Köprünün Altından Çok Sular Geçti
S
Siyasiler, ülkenin içinde bulunduğu ekonomik durumu umursamaksızın, insanımızın dikkatini yerel seçimler üzerinde toplamaya çalışıyor. Özellikle Devlet Bahçeli'nin alışılagelmiş bu gibi çıkışlarının halk tarafından olumlu karşılanacağını düşünmek mantık kurallarıyla pek bağdaşmıyor. Çünkü insanımızın alım gücü son derece azalmış olup, yarınların nasıl olacağı konusunda ki belirsizlik katlanarak devam ediyor. Böylesine zorlu bir sürecin yaşandığı bir zamanda halkın sefaletine ortak olmak yerine ittifaklardan bahsetmenin mantığı elbette ki olamaz.

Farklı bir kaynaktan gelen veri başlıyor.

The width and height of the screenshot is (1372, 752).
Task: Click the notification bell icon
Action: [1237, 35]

Cumhur ittifakının şimdiye kadar olduğu gibi yerel seçim sürecinde de çizeceği pembe tablolarla 30 büyükşehir, 51 il ve 919 ilçe belediyesini kazandığını varsayalım.
Bu sonuç insanımızın bir türlü içinden söküp atamadığı yarın endişesini silmeye yetecek mi?

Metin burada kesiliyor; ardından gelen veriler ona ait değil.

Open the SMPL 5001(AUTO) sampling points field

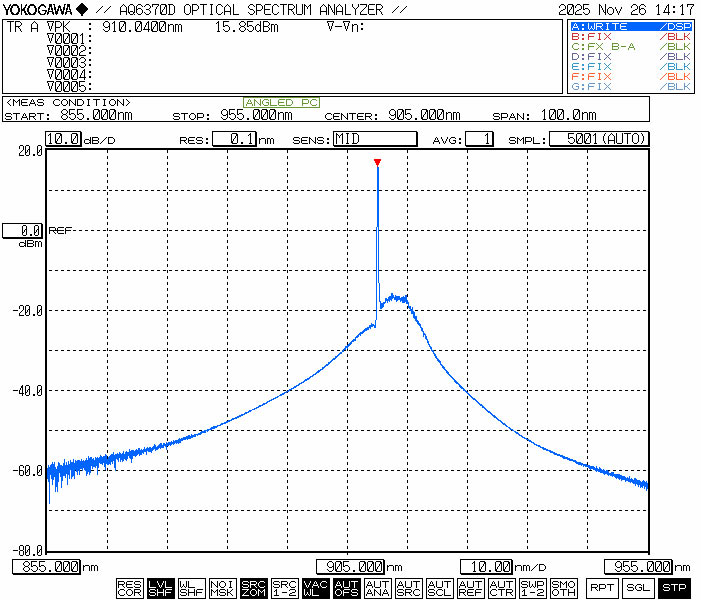point(599,140)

Hem genel hem de yerel yönetimin tek bir parti elinde olması avantajı ile insanımız kışın evini zorlanmadan ısıtıp, çocuğunun kaliteli bir eğitim almasını sağlayabilecek mi?
Bu bir hayal. Hadi bunu geçelim. Peki insanımız bin 650 lira ile mutfağında tencere kaynatıp, ayda bir kere olsun hastalıksız et tüketebilecek mi?

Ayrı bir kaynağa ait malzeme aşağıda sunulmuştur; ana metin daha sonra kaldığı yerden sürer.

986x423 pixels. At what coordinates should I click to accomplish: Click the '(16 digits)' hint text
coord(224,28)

Ya da dün 7 liraya aldığı domatesi, 2 buçuk liraya aldığı patatesi ertesi gün aynı fiyata sofrasına koyabilecek mi?
Bunlar basit hesaplar değil mi? Evet basit olmasına basit ancak geçinmenin imkansız hale geldiği bir dönemde tatil hesapları, yurtdışı gezileri yada ulaşılması imkansız menülerden bahsetmek taktir edersiniz ki insanımızı hafife almak olur.
Gönül isterdi ki bu derce dibe vurmuş bir ekonomi insanımızı kasıp kavururken Devlet Bahçeli, iktidar partisine çıkış konusunda çeşitli öneriler getirebilmiş olsaydı. Ne kadar süreceği belli olmayan ekonomik çıkmaz konusunda hükümete bir reçete sunmuş olsaydı.
Bunu yapmak yerine, Bahçeli'nin Cumhurbaşkanlığı sistemine uygun yerel yönetimler oluşturma çabası ve ittifak formülleri sunma konusundaki heyecanını anlamak hakikaten zor.
İşin en ilginç tarafı Bahçeli, yerel seçimlerde ittifak olmayacağını anlamak istememektedir. Hele hele milletin karnını doyurabilmekte zorlandığı, her ay elektrik, doğalgaz ve akaryakıta zam yapıldığı bir dönemde ittifak formüllerine milletin kulaklarını tıkadığını görmek istemiyor.
Devlet Bahçeli görmüyor olsa da seçmen, baskın genel seçim sonrasında köprünün altından ne renkte ve ne kadar çok suyun akıp gittiğini gayet iyi biliyor.